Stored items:
((

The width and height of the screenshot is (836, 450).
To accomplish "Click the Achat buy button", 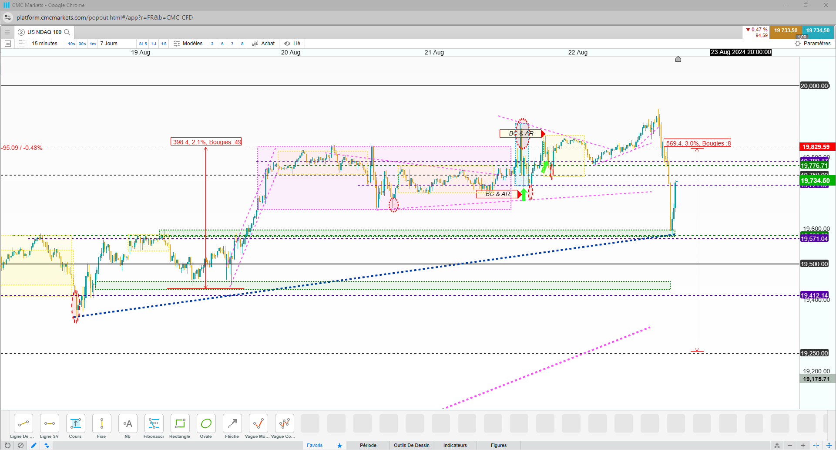I will (263, 44).
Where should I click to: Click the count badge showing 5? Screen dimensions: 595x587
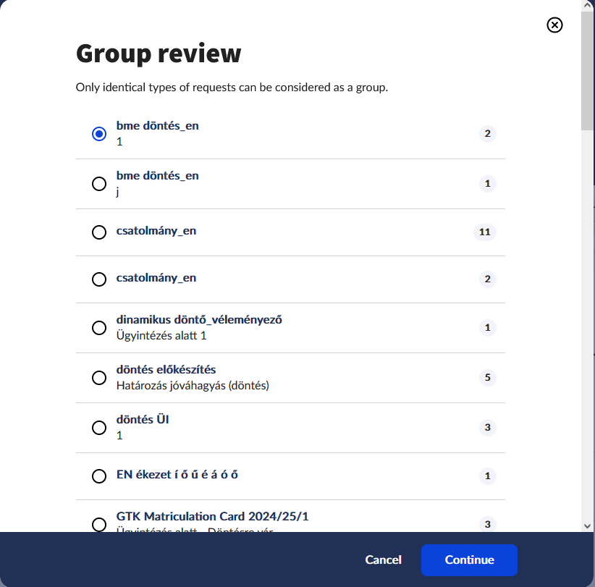pyautogui.click(x=487, y=377)
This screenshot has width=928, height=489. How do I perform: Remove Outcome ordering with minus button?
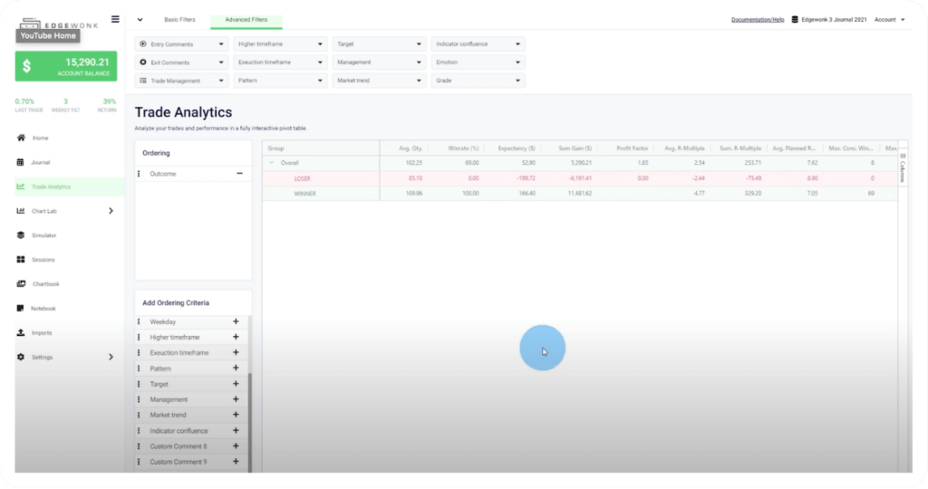click(x=240, y=173)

))

The answer is the run of lines from the one with "This screenshot has" through the final line of the data, copied exactly, and nothing else; no pictures.

This screenshot has width=928, height=489. How do I perform: Remove Outcome ordering with minus button?
click(x=240, y=173)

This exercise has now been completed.